◆ SHORT TASK
Count how many of the lines below contain the word "Open", and reply with that number alone.

◆ PROVIDED RECORDS
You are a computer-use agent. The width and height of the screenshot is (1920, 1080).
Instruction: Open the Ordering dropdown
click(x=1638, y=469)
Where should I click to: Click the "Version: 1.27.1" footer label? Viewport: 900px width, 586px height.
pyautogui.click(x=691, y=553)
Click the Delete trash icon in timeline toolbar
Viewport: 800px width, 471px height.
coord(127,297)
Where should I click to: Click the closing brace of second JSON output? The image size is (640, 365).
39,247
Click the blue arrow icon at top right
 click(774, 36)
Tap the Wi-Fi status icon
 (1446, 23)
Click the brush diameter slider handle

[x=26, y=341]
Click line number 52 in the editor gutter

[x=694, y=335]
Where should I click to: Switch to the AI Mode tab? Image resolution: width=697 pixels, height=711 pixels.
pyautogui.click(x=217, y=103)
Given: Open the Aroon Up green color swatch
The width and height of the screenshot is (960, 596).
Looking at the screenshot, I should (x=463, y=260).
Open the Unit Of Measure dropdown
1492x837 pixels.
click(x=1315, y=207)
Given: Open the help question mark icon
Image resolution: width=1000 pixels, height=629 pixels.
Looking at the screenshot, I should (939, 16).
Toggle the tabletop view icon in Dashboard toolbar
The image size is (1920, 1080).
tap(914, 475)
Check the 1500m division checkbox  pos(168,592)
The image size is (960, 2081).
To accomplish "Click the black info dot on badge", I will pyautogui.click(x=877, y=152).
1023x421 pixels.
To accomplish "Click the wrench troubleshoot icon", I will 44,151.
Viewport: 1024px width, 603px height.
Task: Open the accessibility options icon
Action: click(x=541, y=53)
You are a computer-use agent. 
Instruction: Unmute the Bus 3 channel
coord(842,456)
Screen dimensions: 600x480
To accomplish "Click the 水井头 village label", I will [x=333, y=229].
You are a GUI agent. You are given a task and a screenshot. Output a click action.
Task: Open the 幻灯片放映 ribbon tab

◆ WRITTEN ANSWER
6